This study utilizes the Mamdani fuzzy inference engine to address the uncertainty and fuzziness in the system. Its advantage lies in the rules being intuitive and easy to understand, and it integrates expert knowledge to simulate complex decision-making processes by setting reasonable rules (Mamdani and Assilian 1975; Pujaru et al. 2024). Finally, the fuzzy output values are transformed into clear and actionable output values in defuzzification. The Center of Gravity method is the most commonly used defuzzification technique. The final output value is obtained by calculating the centroid of the output function. Its advantage is that it considers the overall distribution of the fuzzy set, making the output results smoother and more accurate compared to other methods (Yadav 2021). Equation (1) is the formula for the center of gravity method.

$$y\left(x\right)=\frac{{\sum }_{i=1}^{N}{yi}\,\mu ({yi})}{{\sum }_{i=1}^{N}\mu \,({yi})}$$
(1)

One of the challenges in building a decision-making system is the need to consider a large number of input variables. As the number of input variables increases in a fuzzy system, the complexity of designing the rule base also rises. It not only increases the difficulty of system design but also amplifies the risk of subjective judgment, which may lead to biased decision outcomes. To overcome this challenge, this study adopts a multi-layer fuzzy design approach, dividing the fuzzy model into multiple sub-models of lower complexity. Each sub-model is a two-input and one-output structure. This architecture helps simplify the overall system design, effectively lower the computational load, and reduce the complexity of the rule base. By processing the input variables layer by layer, the system can more accurately capture the nonlinear relationship between the input variables, thereby improving the accuracy and stability of the decision-making system. Based on this approach, the outputs of the sub-models are progressively combined into the final stage model, ultimately producing a comprehensive decision result, which makes the overall fuzzy model more flexible and adaptable (Balmat et al. 2011).

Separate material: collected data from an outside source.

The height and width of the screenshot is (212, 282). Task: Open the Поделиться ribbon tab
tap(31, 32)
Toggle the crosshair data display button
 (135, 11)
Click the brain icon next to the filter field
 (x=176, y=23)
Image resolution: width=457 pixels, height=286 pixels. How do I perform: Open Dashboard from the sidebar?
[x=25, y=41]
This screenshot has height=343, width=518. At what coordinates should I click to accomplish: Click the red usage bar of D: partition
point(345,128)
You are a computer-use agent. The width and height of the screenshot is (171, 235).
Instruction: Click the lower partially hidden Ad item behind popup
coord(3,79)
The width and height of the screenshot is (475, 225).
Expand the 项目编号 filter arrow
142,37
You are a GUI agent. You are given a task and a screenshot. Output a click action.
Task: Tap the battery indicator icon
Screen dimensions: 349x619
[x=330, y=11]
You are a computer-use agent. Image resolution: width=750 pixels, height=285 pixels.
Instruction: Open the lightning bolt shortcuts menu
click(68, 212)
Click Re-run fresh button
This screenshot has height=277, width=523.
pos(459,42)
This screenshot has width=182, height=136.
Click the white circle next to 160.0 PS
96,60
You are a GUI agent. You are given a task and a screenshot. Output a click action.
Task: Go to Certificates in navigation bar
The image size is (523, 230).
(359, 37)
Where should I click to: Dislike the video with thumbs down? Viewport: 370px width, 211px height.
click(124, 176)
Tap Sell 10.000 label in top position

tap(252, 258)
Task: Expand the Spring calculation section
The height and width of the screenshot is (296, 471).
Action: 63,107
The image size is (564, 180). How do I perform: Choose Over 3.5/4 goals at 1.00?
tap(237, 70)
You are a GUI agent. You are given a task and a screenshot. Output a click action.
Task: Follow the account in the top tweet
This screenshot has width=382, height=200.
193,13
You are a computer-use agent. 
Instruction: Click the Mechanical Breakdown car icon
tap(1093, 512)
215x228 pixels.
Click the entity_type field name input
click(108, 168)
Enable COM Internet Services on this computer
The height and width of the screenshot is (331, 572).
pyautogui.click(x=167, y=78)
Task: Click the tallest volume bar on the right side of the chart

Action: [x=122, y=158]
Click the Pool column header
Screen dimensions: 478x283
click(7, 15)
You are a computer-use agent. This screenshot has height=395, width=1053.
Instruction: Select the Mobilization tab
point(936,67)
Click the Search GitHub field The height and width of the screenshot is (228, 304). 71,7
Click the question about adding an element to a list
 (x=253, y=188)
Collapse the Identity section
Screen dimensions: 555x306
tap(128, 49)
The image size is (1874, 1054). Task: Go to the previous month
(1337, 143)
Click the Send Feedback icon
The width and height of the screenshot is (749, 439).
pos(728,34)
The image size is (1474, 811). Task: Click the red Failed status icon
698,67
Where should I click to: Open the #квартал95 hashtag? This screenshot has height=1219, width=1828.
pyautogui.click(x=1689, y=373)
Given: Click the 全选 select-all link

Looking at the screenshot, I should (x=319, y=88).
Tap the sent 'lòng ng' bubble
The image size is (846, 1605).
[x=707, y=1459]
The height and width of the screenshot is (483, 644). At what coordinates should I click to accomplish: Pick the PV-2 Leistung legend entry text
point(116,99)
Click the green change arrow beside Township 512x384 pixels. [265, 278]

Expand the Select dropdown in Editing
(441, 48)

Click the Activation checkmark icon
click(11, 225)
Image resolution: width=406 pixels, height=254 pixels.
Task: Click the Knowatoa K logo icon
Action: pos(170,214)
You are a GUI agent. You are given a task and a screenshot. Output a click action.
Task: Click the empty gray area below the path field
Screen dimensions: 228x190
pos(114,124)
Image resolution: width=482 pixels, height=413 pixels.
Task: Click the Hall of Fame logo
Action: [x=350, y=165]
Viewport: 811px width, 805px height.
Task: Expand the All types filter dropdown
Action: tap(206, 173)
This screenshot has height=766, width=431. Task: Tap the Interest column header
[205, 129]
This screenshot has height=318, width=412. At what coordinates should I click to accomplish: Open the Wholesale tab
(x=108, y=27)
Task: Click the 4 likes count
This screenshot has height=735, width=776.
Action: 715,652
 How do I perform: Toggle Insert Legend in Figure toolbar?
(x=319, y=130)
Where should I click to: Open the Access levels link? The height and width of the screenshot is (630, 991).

Fuzzy logic control model for precautionary area

The fuzzy logic control (FLC) model in this study consists of three phases and seven fuzzy sub-models (Fig. 5). Each fuzzy sub-model has two inputs and one output, where the output values serve as inputs for the next stage, utilizing triangular fuzzy numbers for calculation. This model aims to analyze the factors affecting the precautionary area planning and then decide the optimal PA. The first phase comprises four sub-models (aspects): wind factors (wind speed and wind direction), hydrological factors (ocean depth and ocean currents), ecological sensitivity (protected areas and fisheries), and navigational safety (traffic density and distance to OWF). The second phase involves the environmental index (comprising wind factors and hydrological factors) and the safety index (encompassing ecological sensitivity and navigational safety). Finally, the third phase uses the environmental index and safety index as inputs, with the output being the PA indicator value.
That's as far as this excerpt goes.